The problem >> For the records below, report how many lines include the string "agent", leaving out everything except the number.

Input records Block Start

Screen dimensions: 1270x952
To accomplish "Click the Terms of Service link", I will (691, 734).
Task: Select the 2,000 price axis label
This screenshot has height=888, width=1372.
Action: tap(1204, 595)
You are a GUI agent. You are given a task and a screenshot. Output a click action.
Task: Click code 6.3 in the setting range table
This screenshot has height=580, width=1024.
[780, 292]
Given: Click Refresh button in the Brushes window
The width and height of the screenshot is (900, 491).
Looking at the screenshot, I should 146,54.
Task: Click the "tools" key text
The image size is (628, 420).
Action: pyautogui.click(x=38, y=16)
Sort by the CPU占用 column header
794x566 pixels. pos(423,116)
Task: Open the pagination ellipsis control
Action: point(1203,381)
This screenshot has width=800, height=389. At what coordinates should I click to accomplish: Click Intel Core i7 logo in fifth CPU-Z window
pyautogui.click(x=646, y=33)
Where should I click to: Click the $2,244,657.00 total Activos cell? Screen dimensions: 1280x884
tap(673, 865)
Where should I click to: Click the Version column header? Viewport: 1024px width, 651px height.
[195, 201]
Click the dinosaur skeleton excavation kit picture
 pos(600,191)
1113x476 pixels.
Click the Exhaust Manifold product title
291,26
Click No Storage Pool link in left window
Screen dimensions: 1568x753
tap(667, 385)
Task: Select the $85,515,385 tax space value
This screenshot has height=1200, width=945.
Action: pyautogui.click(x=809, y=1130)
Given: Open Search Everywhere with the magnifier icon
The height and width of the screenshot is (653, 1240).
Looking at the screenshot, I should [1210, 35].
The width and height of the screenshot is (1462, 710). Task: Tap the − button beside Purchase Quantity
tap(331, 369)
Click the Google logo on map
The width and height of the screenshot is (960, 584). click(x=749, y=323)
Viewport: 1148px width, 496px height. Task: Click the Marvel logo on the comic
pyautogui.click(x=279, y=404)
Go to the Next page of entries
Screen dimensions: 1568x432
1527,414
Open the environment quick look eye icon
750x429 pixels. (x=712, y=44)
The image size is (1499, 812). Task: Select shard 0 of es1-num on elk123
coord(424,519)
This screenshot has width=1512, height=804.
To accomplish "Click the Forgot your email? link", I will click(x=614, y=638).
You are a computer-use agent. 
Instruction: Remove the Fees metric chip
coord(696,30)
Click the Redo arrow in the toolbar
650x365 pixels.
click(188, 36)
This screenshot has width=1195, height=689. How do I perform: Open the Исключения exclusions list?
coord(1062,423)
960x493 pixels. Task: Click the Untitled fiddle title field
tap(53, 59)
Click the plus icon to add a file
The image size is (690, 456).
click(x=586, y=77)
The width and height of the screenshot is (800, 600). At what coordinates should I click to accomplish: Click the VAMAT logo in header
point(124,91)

Input records Block End

Answer below >> 2